§ **ASSIGNED TASK**:
Look through the records, and wherever the string "computer" turns up, copy out that line.

------

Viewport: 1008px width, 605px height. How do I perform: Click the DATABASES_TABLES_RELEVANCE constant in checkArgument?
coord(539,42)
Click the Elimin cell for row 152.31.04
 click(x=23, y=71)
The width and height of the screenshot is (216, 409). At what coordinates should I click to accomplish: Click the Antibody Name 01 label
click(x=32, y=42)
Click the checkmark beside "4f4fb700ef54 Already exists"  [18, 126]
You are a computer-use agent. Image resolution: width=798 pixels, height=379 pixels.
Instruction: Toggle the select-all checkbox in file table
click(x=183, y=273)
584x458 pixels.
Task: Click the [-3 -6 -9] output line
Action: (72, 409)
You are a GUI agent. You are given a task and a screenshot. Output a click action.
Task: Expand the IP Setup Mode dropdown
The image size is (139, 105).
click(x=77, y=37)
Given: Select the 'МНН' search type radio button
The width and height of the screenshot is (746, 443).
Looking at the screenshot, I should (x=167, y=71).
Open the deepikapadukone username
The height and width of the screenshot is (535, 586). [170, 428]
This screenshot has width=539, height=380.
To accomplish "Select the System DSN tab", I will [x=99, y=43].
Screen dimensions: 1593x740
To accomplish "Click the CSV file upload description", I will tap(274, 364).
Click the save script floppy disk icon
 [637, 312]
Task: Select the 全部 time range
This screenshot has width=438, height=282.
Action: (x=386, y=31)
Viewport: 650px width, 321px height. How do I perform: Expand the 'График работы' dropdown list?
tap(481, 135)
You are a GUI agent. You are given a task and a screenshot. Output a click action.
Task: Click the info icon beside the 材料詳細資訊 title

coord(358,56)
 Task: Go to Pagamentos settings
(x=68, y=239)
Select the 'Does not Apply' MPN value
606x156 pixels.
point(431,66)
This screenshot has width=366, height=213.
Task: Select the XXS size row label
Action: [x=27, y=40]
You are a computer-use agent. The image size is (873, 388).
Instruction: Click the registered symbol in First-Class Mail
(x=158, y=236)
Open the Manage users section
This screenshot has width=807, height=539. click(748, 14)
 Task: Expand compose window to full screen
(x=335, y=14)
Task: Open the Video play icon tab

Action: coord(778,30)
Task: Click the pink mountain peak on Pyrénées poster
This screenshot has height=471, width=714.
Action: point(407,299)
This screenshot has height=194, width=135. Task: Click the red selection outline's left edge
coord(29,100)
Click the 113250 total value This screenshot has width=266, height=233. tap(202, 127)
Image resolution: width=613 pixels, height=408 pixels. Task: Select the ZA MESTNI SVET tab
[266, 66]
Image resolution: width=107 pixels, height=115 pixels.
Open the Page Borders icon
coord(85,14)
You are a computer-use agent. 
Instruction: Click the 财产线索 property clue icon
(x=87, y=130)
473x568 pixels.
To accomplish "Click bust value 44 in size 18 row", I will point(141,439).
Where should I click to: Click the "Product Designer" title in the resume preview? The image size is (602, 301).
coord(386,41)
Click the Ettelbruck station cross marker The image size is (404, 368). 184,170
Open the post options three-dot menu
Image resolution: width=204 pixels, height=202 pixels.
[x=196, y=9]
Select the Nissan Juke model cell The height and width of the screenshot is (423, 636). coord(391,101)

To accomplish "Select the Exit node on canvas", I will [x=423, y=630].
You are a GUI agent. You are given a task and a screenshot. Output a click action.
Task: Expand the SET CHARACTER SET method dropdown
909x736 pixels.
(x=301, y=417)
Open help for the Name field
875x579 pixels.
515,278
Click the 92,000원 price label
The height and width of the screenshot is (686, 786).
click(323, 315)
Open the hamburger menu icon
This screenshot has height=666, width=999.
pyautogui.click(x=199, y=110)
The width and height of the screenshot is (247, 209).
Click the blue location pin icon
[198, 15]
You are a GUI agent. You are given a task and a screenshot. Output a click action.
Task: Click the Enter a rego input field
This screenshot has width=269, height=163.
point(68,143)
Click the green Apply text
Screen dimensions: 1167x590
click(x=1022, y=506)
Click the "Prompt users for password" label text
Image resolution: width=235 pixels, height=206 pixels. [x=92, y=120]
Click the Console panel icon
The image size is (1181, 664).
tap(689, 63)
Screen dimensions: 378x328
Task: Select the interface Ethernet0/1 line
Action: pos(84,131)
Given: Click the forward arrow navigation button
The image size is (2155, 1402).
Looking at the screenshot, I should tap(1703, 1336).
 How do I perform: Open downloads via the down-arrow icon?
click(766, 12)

------

§ **TASK ANSWER**:
You are a computer-use agent. Image resolution: width=798 pixels, height=379 pixels.
You are a computer-use agent. The image size is (873, 388).
You are a computer-use agent. 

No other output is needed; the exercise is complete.